It can run in distributed mode on multiple cluster nodes in parallel and can be debugged in Visual Studio Code. Be sure to read through the blog post with examples to celebrate the GA status, which you can find here.

It is now also configurable from the ADX Azure Portal:

Develop your ML model in Azure Machine Learning, score it in Azure Data Explorer

In many use cases Machine Learning models are built and applied over data that is stored and managed by Azure Data Explorer (ADX). Azure offers a comprehensive framework for the training of your ML models across the whole machine learning lifecycle, Azure Machine Learning Service.

In a recent blog entry, we highlight how you can leverage these models with your data stored within ADX for IoT, log analysis, etc. use cases. Read through this step-by-step guide to learn how to efficiently score your data in near-real time using the KQL python plugin.

The guide will lead you through the whole process in three steps:

Develop your ML model in AML in Python
Export the model to Azure blob container
Score new data in ADX using the inline python() plugin

Tools and Visualization

Use Kibana on top of your Azure Data Explorer data

Kibana is a very popular tool to query and analyze data on top of Elasticsearch as part of the ELK stack. By popular demand we built the Kibana-Kusto Bridge (K2Bridge) to enable querying of data in Azure Data Explorer clusters with Kibana.

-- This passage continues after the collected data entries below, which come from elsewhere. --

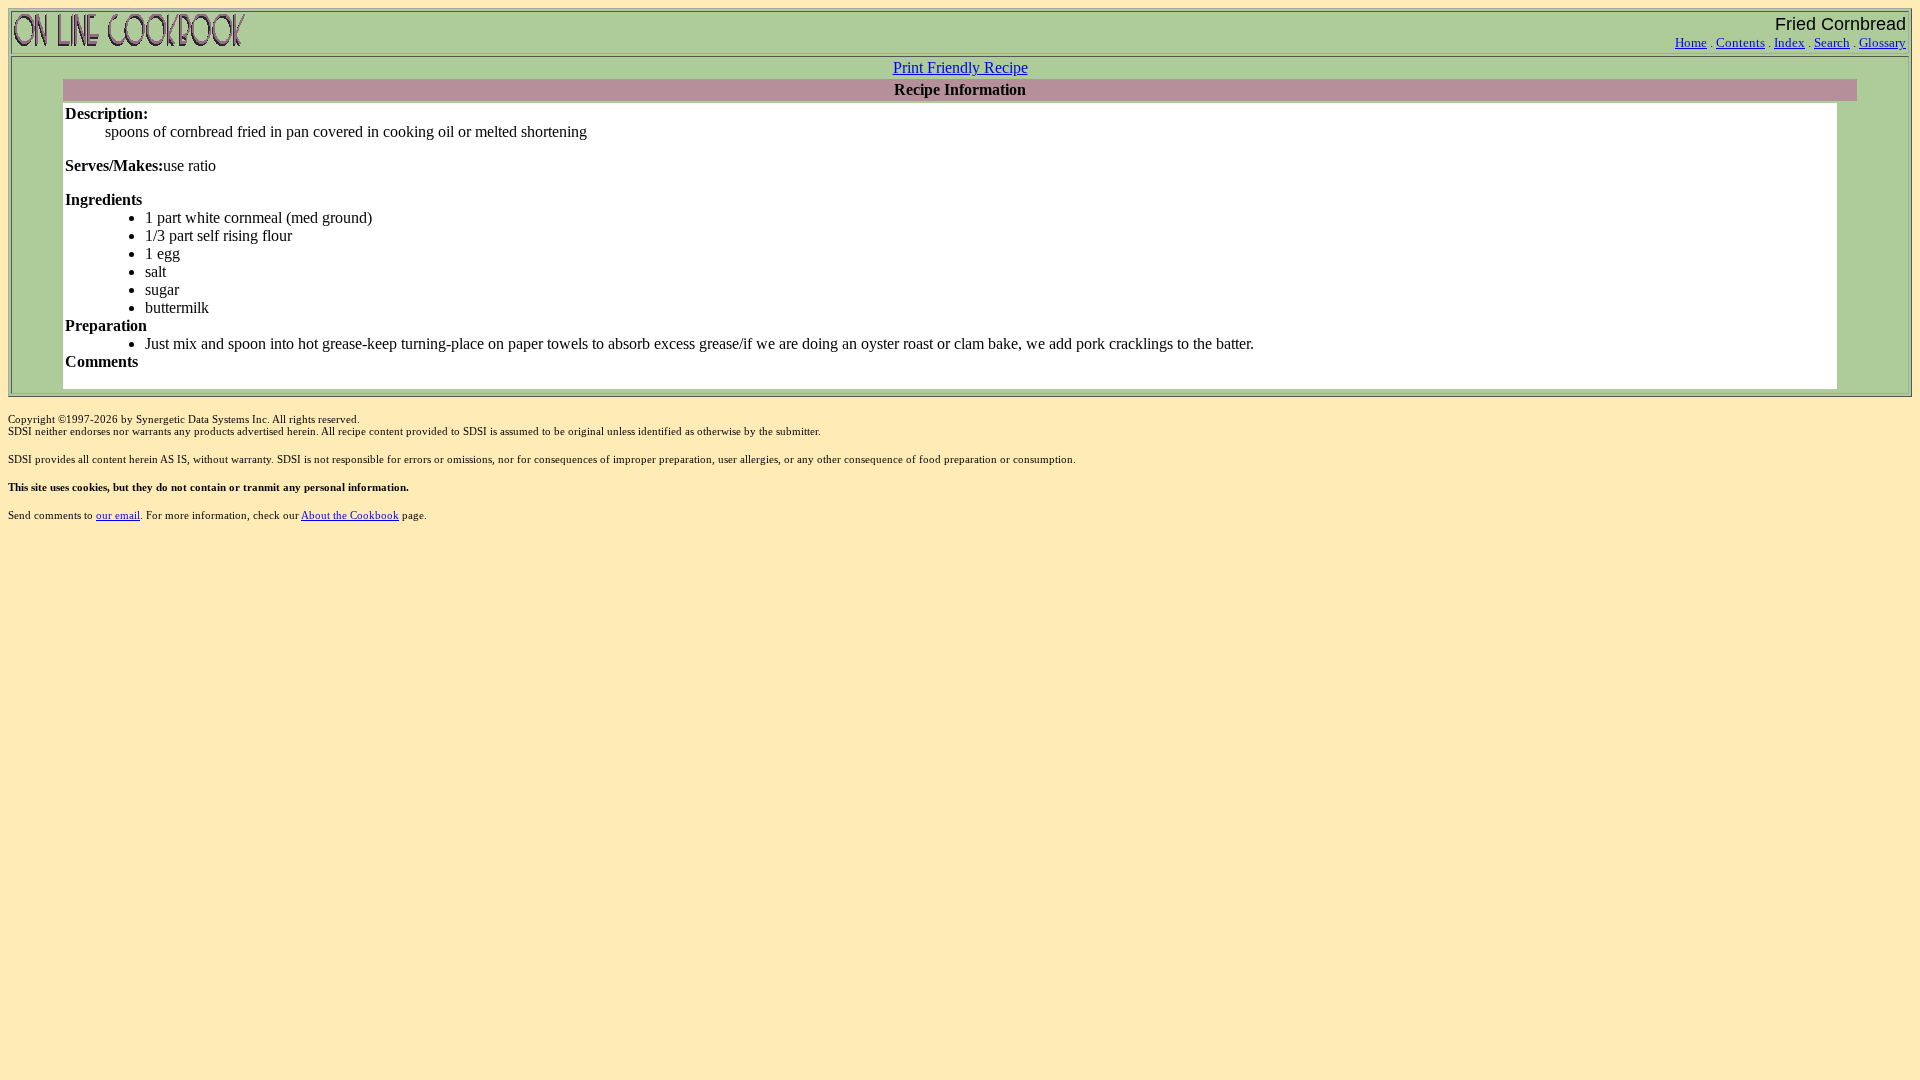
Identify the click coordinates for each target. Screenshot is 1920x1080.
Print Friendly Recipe (960, 67)
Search (1832, 42)
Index (1789, 42)
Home (1691, 42)
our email (118, 515)
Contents (1740, 42)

The K2Bridge solution is a proxy capable of communicating with Kibana and translate its queries to KQL. The solution currently targets the "Discover" tab in Kibana to enable users to quickly and interactively explore their data. It supports the filters as well as the search box with both simple term search and Lucene expressions.

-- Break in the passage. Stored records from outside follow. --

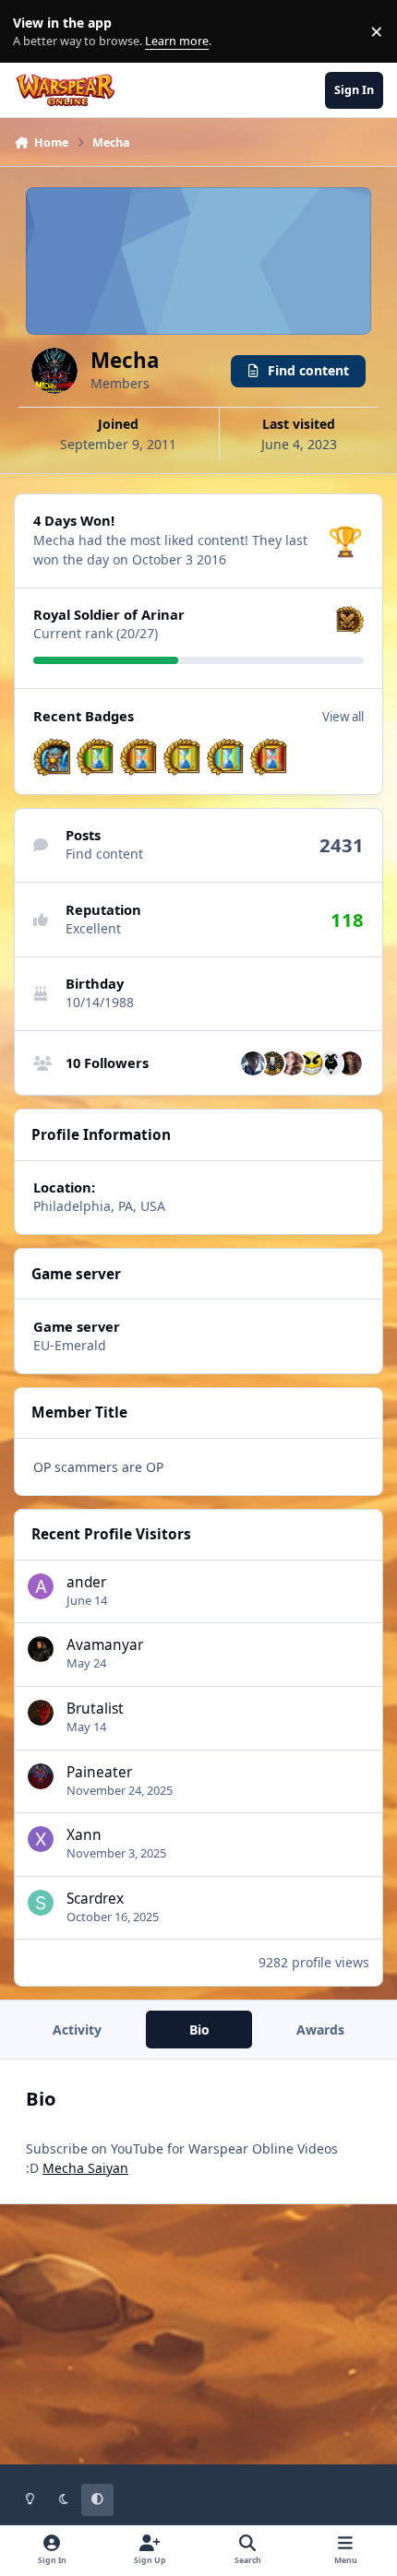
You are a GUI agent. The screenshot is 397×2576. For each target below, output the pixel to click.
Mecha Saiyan (85, 2168)
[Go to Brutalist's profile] (41, 1713)
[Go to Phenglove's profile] (253, 1063)
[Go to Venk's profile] (272, 1063)
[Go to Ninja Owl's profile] (331, 1063)
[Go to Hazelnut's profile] (292, 1063)
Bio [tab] (199, 2029)
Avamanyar (104, 1645)
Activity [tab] (77, 2029)
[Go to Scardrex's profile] (41, 1903)
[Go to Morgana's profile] (350, 1063)
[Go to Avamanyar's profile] (41, 1649)
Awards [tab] (320, 2029)
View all (343, 716)
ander (86, 1582)
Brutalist (95, 1708)
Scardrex (95, 1898)
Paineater (99, 1772)
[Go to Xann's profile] (41, 1839)
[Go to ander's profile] (41, 1586)
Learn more (35, 32)
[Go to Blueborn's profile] (311, 1063)
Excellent (93, 928)
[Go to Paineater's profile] (41, 1776)
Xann (84, 1835)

Blog entry here, GitHub Repository here, Documentation page here.

Azure Data Explorer dashboards in Public Preview

ADX dashboards is a new, native way to build advanced visualizations within the Web Explorer UI. This second tab gives you the option to visualize the queries you wrote on the query pane in dynamic dashboards and also share them with team members or other AAD groups, which makes analyzing data in ADX much easier for data analyst teams. Read all about it in the announcement blog post here, and the documentation page here.

Improvements in Kusto Explorer

Various new features are available in Kusto Explorer (see “What’s new” in Kusto Explorer’s “Help” menu!) Three highlights this month:

There is a new “Issues” tab that shows details that need attention in the currently highlighted query, such as unknown table/column/variable references, performance tips or syntax issues in various categories and severity levels.
Added an option to copy query results to clipboard as markdown. The option is accessible from the “File” ribbon under “Clipboard” and using the shortcut Alt + Shift + R.
Also, new features for CSV output from Kusto Explorer have been added in the “Save Data” ribbon. With the “Run Query into CSV” option you can export query results directly into a .csv file, allowing for larger result set sizes than the result set visualisation in the Explorer.
You can now rename tabs in Kusto Explorer by right-clicking on the tab and selecting “Rename Document tab” or by using shortcut Ctrl + F2.

Web Explorer “Me”-Control

A much-requested feature has been added to the web explorer. In the top right corner, you can now view account details of the currently logged in user as well as switch users and tenants on the fly within the ADX Web UI.

Public Preview of the Azure Data Explorer Go SDK

We are currently working on the Azure Data Explorer Go SDK. If you are interested in trying out the SDK, here are the details. It is in public preview starting now! Also check out all other available SDKs and APIs here.

Public Preview of the Azure Data Explorer PowerShell SDK and CLI SDK

We released both PowerShell and CLI SDKs for management operations.
If you are interested using it, you can download it here:

Download PowerShell SDK.
Azure Data Explorer PowerShell SDK documnetation.
Download Azure CLI - Then run “az extension add -n kusto”.
Azure Data Explorer CLI SDK documentation.

Use the KQL-Magic within Azure Data Studio

The Azure Data Studio team has been hard at work integrating the KQL-Magic into the latest version (1.17.0) of their client. You can combine Python and Kusto query language (KQL) to query and visualize data using rich Plot.ly library integrated with render commands. Supported data sources with KQL-magic include Azure Data Explorer, Application Insights, and Azure Monitor logs.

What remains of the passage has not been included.